• _Provided records_:
****

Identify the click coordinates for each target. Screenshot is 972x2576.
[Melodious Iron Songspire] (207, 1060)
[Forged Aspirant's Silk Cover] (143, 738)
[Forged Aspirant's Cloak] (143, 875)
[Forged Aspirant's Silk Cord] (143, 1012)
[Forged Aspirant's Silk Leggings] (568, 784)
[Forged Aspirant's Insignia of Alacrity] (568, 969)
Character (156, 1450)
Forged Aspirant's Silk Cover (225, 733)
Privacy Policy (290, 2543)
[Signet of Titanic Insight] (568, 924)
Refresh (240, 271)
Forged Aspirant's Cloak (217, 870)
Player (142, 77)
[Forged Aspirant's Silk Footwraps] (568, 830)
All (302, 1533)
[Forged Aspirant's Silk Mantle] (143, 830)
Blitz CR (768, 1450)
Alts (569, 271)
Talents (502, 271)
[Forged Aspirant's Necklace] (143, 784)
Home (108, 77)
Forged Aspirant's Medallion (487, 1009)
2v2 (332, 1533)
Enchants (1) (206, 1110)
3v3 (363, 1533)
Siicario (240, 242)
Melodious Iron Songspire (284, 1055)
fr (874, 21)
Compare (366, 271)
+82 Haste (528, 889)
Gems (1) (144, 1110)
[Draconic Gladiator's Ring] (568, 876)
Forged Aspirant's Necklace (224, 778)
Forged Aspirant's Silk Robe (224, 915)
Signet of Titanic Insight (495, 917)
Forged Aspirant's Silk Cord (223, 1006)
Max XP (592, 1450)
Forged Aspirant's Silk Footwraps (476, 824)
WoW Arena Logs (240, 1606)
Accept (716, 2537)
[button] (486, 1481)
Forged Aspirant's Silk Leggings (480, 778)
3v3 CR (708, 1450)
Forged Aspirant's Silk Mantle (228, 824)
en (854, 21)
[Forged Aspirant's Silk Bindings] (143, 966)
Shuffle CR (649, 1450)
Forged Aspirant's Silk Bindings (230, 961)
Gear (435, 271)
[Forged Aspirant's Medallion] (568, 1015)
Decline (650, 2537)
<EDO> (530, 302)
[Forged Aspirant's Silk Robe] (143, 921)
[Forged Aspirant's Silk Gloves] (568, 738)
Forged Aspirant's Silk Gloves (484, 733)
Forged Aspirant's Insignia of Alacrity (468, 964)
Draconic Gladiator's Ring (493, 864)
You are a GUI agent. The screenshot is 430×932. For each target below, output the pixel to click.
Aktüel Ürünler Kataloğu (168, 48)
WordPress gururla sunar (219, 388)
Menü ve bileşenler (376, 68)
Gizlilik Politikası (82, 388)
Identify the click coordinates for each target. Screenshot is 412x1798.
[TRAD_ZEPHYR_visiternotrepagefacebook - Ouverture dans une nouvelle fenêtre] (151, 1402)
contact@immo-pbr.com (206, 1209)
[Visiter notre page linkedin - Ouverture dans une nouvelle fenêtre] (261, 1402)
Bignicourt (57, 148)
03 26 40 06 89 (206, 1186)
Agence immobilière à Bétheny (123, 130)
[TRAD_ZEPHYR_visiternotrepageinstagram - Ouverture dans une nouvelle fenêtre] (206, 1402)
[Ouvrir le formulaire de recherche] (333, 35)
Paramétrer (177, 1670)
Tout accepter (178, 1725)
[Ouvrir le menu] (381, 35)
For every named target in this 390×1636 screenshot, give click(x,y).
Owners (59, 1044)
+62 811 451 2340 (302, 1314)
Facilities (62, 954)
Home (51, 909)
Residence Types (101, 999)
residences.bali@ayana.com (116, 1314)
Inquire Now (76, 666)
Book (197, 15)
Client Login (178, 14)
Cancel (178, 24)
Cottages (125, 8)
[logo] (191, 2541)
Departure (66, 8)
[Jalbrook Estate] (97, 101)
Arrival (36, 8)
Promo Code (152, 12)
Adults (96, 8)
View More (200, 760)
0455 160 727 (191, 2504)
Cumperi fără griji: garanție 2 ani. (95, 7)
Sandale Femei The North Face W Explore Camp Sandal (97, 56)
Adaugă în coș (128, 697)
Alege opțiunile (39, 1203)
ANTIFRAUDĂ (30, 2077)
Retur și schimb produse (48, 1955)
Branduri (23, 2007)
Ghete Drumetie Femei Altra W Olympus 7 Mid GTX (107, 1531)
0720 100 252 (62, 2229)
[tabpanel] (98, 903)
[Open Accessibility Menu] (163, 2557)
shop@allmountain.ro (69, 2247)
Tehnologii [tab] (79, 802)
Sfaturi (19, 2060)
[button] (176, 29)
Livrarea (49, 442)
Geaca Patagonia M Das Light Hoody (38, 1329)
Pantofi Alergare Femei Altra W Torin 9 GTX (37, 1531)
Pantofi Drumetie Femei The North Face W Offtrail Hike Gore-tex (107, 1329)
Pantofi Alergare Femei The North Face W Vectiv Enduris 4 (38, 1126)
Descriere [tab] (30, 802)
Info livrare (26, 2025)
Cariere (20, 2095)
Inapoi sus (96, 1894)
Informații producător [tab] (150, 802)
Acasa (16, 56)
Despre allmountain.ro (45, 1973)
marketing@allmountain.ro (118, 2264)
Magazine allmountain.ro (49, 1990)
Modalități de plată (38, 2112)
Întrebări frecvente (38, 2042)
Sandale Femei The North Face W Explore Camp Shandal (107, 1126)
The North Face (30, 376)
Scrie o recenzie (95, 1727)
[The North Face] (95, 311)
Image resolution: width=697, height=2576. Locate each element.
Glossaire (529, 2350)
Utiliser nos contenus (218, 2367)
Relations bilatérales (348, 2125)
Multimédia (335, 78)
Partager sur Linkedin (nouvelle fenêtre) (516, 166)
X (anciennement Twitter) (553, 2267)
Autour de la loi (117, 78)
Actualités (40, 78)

****

• _Action item_:
Please state the number of lines in the data above that hold the word "Songspire", without any other text.

• _Answer for the task_:
2